Saturday, February 16, 2002

Thursday February 14 10:49 PM ET

Japan Not Satisfied with Bush Climate Proposal
TOKYO (Reuters) - Japan's environment minister said on Friday he wasn't entirely happy about President Bush's plan to combat global warming, adding that Japan would go ahead and ratify the Kyoto treaty rejected by Washington.

Environment Minister Hiroshi Oki's comments came after Bush outlined on Thursday a voluntary plan to slow the growth of global-warming gases in place of mandatory cuts demanded by the widely accepted Kyoto Protocol he rejected last year as harmful to the U.S. economy.

``It's obvious that this plan won't achieve the seven percent reduction target, which the United States had agreed to in Kyoto,'' Oki said.

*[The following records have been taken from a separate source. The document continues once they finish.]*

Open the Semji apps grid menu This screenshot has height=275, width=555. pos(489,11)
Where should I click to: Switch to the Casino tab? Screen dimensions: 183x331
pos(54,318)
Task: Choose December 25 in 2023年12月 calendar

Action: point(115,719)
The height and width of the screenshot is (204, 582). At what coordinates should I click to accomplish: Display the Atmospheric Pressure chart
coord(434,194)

Under the 1997 Kyoto deal, industrialized nations agreed to cut carbon dioxide emissions by an average 5.2 percent from 1990 levels by 2012. Greenhouse gases, which come mainly from burning fossil fuels, are thought to cause rising global temperatures.

The Kyoto treaty set a target for the United States to reduce emissions by about seven percent below 1990 levels within a decade.

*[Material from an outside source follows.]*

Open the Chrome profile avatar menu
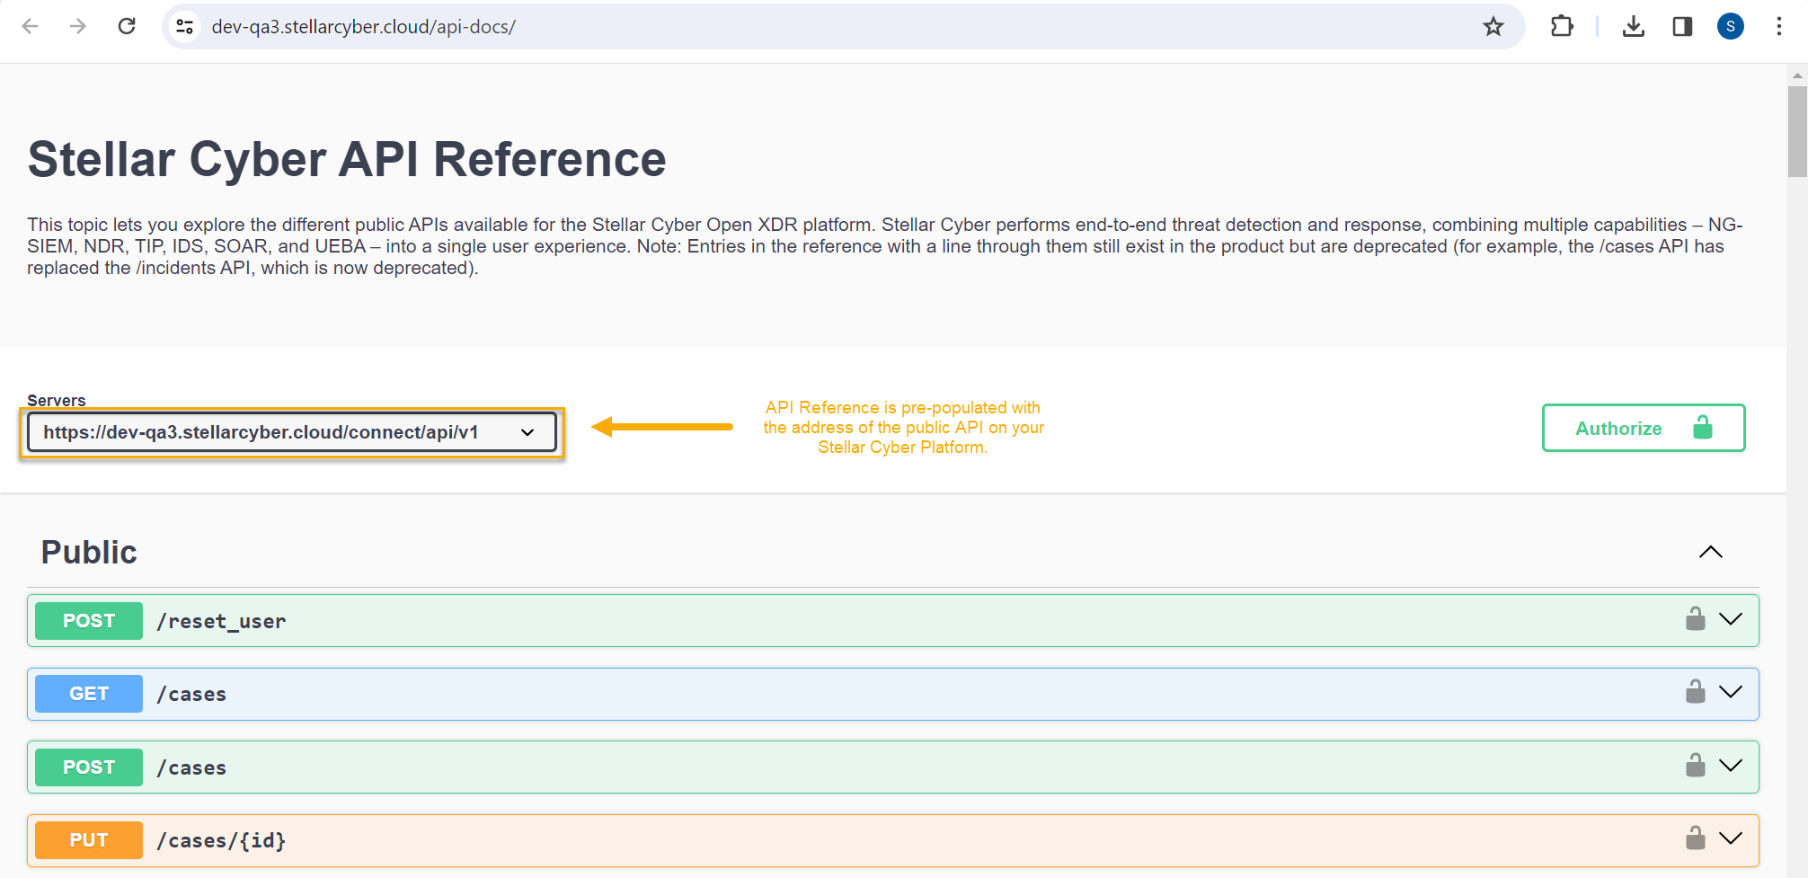This screenshot has height=878, width=1808. click(1730, 27)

Bush irritated many U.S. allies by rejecting the pact last March saying it would hurt the U.S. economy while other large polluters such as China and India were exempted.

Oki told a news conference that the timing of the announcement, just before Bush's planned arrival in Tokyo on Sunday for a three-day visit, reflected the importance the United States places in ties with Japan.

The plan also showed that the United States was making efforts to tackle global warming, he said.

``But this doesn't mean we are very satisfied with the contents. It's not as if we're extremely happy with it,'' he said.

Bush's plan, most elements of which must be approved by Congress, would set goals for gas reduction tied to U.S. economic growth and give firms incentives to meet them.

Oki reiterated Japan's position that it will ratify the Kyoto treaty even without U.S. participation.

``Japan intends to take all necessary steps to ensure the approval by parliament of the Kyoto Protocol and to enact required legislation during the current parliamentary session,'' he said in a statement released at the news conference.